The Montgomery City Council passed an ordinance by a margin of 5-4 last week sponsored by Councillor Glen Pruitt that stops changes to health insurance for 65-plus retirees without council approval.
However, Reed vetoed the measure on Friday.
"Mayor Reed has vetoed the City Council's ordinance attempting to block AMWINS from taking over the City's contract to manage the City's supplemental health insurance program for retired Medicare-eligible employees. The Mayor's veto will save the City at least 6 million dollars it would have owed providers for breach of contract and, according to the City Attorney, other potential legal exposure," a spokesman for the City of Montgomery said on Friday.
City officials announced in November that the administrator managing the City of Montgomery's supplemental health insurance program for retired Medicare-eligible employees would be changing next year. AMWINS Group Benefits, LLC, will assume administrative responsibility beginning in January 2024. Blue Cross Blue Shield was the previous administrator of the program
Insurance plans are being altered for some 930 retired city employees over the age of 65, according to WSFA.
Montgomery City Councilman Glenn Pruitt told WSFA he'd received many phone calls from frustrated retirees about the change.

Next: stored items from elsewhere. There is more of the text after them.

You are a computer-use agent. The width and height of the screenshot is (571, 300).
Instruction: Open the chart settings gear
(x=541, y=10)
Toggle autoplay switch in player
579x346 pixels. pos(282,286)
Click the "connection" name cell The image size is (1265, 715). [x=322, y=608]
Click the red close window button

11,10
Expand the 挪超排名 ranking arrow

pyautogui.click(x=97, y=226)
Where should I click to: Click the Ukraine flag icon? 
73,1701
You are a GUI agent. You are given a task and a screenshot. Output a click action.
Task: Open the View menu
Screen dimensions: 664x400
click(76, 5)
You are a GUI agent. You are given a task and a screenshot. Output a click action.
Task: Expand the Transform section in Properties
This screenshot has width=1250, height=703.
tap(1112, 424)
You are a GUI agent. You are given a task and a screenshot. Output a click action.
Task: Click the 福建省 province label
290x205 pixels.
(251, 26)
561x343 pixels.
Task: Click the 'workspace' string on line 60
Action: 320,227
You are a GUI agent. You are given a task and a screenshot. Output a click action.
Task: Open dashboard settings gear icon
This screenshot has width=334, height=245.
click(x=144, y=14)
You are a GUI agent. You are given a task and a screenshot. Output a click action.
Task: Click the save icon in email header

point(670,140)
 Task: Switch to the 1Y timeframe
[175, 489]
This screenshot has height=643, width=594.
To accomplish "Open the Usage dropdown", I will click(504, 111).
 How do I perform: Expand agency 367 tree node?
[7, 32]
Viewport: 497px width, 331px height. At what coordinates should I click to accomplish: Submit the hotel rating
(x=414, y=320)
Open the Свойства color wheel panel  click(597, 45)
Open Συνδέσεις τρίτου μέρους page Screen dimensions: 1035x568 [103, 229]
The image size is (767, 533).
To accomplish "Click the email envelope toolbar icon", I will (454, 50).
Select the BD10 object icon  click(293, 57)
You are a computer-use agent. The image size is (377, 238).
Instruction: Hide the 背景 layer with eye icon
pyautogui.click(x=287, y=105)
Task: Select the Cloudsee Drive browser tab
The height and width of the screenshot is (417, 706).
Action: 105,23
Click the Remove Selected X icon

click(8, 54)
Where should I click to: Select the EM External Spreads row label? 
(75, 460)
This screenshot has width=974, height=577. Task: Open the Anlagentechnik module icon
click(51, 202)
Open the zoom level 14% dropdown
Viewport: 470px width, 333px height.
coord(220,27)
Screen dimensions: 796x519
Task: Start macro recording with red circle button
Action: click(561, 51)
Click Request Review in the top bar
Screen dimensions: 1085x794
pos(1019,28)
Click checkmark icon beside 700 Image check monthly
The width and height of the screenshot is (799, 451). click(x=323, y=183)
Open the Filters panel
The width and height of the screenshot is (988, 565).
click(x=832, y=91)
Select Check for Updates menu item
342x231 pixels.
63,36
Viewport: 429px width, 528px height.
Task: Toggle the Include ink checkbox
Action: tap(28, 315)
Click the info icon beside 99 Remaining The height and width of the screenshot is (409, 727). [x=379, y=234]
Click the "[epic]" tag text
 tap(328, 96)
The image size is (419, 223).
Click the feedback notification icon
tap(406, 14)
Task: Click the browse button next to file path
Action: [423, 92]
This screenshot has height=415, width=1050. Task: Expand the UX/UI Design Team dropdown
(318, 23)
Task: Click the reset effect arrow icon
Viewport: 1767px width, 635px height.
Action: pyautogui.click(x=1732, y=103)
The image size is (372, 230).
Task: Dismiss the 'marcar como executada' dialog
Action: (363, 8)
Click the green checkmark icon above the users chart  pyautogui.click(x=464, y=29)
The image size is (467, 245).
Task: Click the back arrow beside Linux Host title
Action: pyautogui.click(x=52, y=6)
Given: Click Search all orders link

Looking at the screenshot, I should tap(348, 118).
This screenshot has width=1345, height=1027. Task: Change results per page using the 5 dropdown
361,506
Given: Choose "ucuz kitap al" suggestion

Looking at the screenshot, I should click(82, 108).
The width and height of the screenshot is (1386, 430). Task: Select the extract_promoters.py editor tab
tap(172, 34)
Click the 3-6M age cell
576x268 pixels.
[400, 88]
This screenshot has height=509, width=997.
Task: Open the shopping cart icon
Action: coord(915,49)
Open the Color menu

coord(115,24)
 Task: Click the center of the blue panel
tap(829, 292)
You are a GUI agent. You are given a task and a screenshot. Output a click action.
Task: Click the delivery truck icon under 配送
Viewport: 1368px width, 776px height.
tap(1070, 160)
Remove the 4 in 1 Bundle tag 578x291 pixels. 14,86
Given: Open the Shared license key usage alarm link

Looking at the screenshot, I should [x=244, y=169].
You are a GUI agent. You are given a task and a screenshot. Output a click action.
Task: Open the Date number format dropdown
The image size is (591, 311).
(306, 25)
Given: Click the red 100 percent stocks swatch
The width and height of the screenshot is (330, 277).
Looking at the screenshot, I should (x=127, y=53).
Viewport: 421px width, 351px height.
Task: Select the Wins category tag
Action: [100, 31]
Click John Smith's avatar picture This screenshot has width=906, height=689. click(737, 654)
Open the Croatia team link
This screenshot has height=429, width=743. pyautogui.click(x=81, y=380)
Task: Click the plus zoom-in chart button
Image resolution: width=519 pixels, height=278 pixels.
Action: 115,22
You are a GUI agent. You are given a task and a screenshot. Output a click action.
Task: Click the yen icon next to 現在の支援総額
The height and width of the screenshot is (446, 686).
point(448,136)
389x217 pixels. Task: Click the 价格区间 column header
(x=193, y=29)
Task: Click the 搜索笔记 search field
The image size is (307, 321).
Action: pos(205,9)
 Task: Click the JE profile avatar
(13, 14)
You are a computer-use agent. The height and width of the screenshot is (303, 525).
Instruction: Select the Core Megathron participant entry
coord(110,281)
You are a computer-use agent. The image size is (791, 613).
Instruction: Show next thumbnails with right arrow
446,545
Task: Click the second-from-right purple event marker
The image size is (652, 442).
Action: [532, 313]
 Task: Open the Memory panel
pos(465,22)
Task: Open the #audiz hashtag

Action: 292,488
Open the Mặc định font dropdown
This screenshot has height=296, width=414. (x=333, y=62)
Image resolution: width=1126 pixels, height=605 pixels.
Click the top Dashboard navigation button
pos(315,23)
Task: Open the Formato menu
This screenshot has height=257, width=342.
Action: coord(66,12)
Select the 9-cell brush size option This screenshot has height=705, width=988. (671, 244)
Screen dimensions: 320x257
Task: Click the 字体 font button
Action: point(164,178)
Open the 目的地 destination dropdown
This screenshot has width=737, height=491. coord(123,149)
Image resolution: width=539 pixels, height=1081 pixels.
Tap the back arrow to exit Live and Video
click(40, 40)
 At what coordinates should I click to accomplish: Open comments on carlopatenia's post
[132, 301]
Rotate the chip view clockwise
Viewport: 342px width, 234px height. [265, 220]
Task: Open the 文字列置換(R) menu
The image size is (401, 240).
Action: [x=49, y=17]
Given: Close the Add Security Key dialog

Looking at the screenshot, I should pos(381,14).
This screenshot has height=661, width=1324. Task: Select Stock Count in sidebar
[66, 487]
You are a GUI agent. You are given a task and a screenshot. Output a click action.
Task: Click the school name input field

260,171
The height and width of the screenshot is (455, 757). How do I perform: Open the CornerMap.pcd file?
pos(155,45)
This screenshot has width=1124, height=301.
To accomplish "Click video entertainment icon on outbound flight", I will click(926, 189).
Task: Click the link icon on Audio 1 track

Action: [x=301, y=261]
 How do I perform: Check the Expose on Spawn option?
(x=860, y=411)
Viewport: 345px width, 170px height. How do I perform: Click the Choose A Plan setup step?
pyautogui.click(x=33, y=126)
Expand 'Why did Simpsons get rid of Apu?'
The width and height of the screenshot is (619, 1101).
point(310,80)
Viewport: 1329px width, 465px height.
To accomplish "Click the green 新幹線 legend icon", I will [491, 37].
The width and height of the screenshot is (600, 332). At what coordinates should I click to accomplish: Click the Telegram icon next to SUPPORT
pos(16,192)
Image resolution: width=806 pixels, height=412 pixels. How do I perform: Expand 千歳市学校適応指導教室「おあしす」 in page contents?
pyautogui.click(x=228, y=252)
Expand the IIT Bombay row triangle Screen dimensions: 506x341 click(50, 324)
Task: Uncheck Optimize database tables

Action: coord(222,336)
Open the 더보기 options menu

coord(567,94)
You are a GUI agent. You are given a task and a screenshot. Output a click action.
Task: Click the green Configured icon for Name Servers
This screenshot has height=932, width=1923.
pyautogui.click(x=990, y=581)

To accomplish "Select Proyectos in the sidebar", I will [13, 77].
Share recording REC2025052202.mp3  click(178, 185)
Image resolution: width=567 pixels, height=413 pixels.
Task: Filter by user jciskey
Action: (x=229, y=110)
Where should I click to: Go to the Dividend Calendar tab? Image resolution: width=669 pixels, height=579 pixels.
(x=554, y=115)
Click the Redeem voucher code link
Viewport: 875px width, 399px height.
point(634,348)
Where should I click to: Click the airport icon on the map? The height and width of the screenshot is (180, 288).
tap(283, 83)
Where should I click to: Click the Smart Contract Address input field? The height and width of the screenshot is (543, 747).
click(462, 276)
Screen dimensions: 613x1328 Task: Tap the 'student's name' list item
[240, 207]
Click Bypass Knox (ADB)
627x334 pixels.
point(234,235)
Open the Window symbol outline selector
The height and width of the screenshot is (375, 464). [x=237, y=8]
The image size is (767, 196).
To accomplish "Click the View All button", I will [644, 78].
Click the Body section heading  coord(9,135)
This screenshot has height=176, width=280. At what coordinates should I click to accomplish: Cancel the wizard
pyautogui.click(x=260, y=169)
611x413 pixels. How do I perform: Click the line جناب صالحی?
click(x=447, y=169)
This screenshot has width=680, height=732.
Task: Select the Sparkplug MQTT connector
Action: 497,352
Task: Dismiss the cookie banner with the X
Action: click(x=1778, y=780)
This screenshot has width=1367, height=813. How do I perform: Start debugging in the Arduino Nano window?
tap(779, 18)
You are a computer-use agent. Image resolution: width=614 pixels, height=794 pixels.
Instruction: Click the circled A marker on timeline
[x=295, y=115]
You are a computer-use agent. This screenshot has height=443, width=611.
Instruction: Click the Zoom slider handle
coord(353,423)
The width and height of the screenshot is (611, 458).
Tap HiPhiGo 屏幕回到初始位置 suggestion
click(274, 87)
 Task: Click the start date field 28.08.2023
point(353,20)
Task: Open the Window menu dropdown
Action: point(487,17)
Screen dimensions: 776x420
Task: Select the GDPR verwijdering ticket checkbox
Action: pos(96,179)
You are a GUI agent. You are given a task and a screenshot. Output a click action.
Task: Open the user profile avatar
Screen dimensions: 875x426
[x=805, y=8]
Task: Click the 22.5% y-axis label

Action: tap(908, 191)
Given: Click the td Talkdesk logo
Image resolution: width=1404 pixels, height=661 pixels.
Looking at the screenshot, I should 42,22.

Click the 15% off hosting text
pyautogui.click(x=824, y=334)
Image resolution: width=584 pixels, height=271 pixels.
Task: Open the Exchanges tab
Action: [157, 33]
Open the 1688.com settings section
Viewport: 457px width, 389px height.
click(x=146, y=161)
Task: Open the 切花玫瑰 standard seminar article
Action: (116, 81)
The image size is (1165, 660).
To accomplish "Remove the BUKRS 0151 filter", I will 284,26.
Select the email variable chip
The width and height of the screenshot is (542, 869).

"These people worked in the '60s and '70s for $400 and $500 a week. We have left them out of our budgets for many, many years," Pruitt told the outlet. "And wow, the one thing that they worked at the City of Montgomery for, we want to change them. That's not fair. These people have worked. They have had it. They have done their duty, and now we're changing it on them."
A City of Montgomery spokesman said in November, "The primary health insurance provider for the City of Montgomery retirees over 65 is Medicare."
"That is not changing. What's changing in January is the third-party administrator for health claims Medicare does not cover. The administrator works behind the scenes to ensure the additional costs are paid with as little out-of-pocket expenses to the retirees as possible," the spokesman said. "The City is making this change because AMWINS offered similar benefits through United American Insurance at a lower monthly cost to retirees. If the City stays with its current supplemental health insurance administrator and without adding new revenue, the premiums for retired city employees would continue to increase, which the City is trying to avoid."